Pourtant on s'avère aussi déçu en terme de réalisation et de mise en scène. Même si la volonté d'imposer une atmosphère chaotique et oppressante sur le récit se montre louable, notamment dans cette aspect très inévitable de la menace qui pèse sur L.A. Deniz Gamze Ergüven filmant souvent la ville sous des plans zénithaux, elle foire totalement en raison d'un montage catastrophique. Les scènes s'enchaînent comme des bribes de vie de la famille mais sans liens logiques, les ellipses deviennent confuses et les morceaux que l'on nous montre paraissent artificielles. Le film étant très court, il ne développe ni son contexte ni ses personnages et tombent dans des artifices tire-larmes ou trop forcés pour nous faire nous attacher à la famille. Quelques scènes de tensions arrivent tout de même à persister, comme certains gags visuelles bien pensés mais Kings manque d'un regard clair sur son récit. Surtout lorsqu'il tente des plages oniriques plus que ridicule, comme une séquence de rêve qui tient du malaise nanardesque, et qu'il tombe dans une fin qui n'en est pas une et qui se montre même gênante. Reste un très bon casting, même si Halle Berry offre une prestation un peu trop superficielle.

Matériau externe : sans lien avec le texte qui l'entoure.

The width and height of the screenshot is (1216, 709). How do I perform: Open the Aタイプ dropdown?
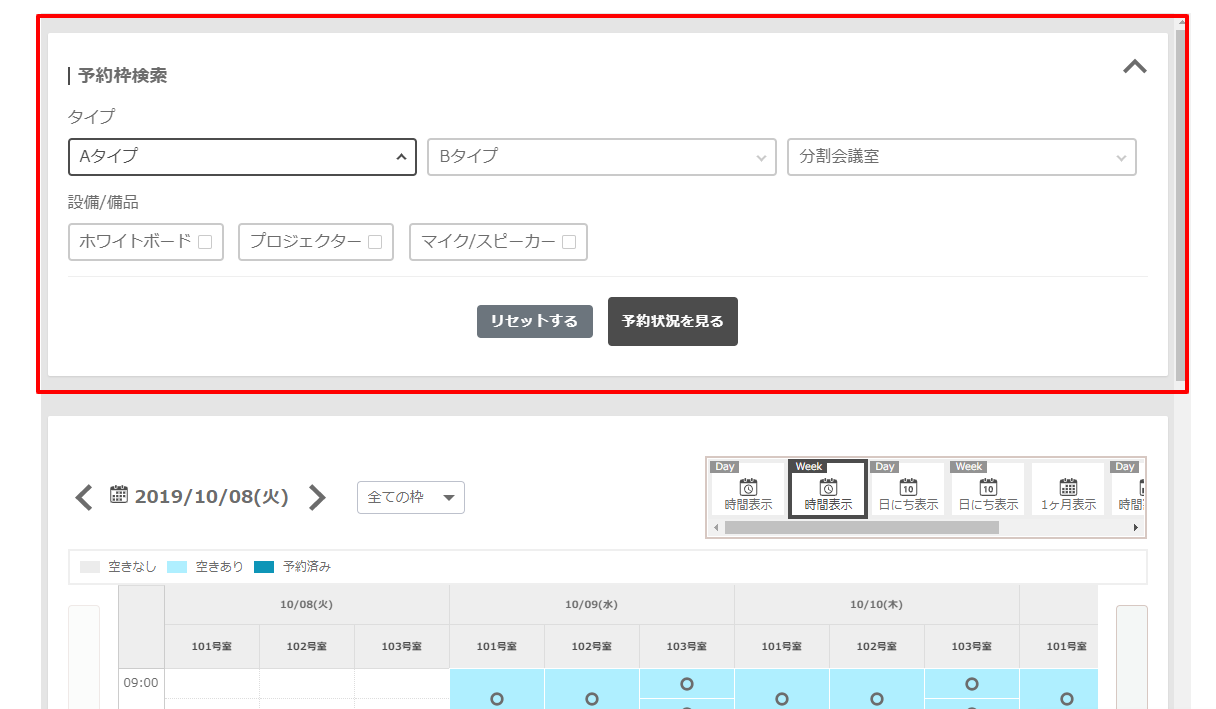[x=242, y=157]
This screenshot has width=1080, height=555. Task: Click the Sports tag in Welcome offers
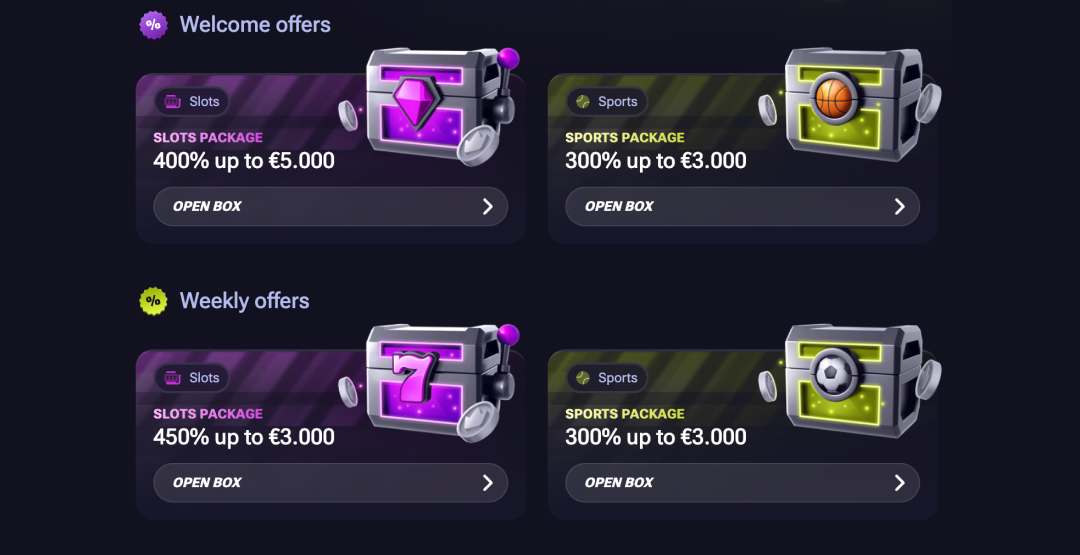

Kings est un film bien étrange. Il part dans tout les sens, manque de focus et offre des ruptures de tons aberrante surtout dû à un montage catastrophique. On dirait presque que Deniz Gamze Ergüven a oublié tout le savoir-faire mis dans Mustang et tombe dans tout les pièges d'un premier film qu'elle avait pourtant su habilement éviter avec son premier long métrage. On a aussi parfois l'impression qu'on lui a imposé des têtes d'affiches comme Daniel Craig et Halle Berry à mettre en avant, car elle ne semble jamais trop savoir quoi faire avec eux et tombent dans des situations au ridicule assez encombrant. Reste qu'elle sait encore faire un drame adolescent assez touchant, grâce surtout à un personnage principal des plus touchants. On retrouve par quelques fulgurances la réalisatrice de Mustang qui parvient encore à faire rire bêtement mais aussi à toucher au cœur, quand bien même elle gère son contexte historique avec beaucoup de maladresse. Par ces aspects, Kings arrive à éviter d'être un cuisant ratage et montre ici et là quelques belles qualités. Pas de quoi totalement le sauver, mais pas de quoi le condamner non plus. Juste assez pour faire de lui, une bien étrange curiosité.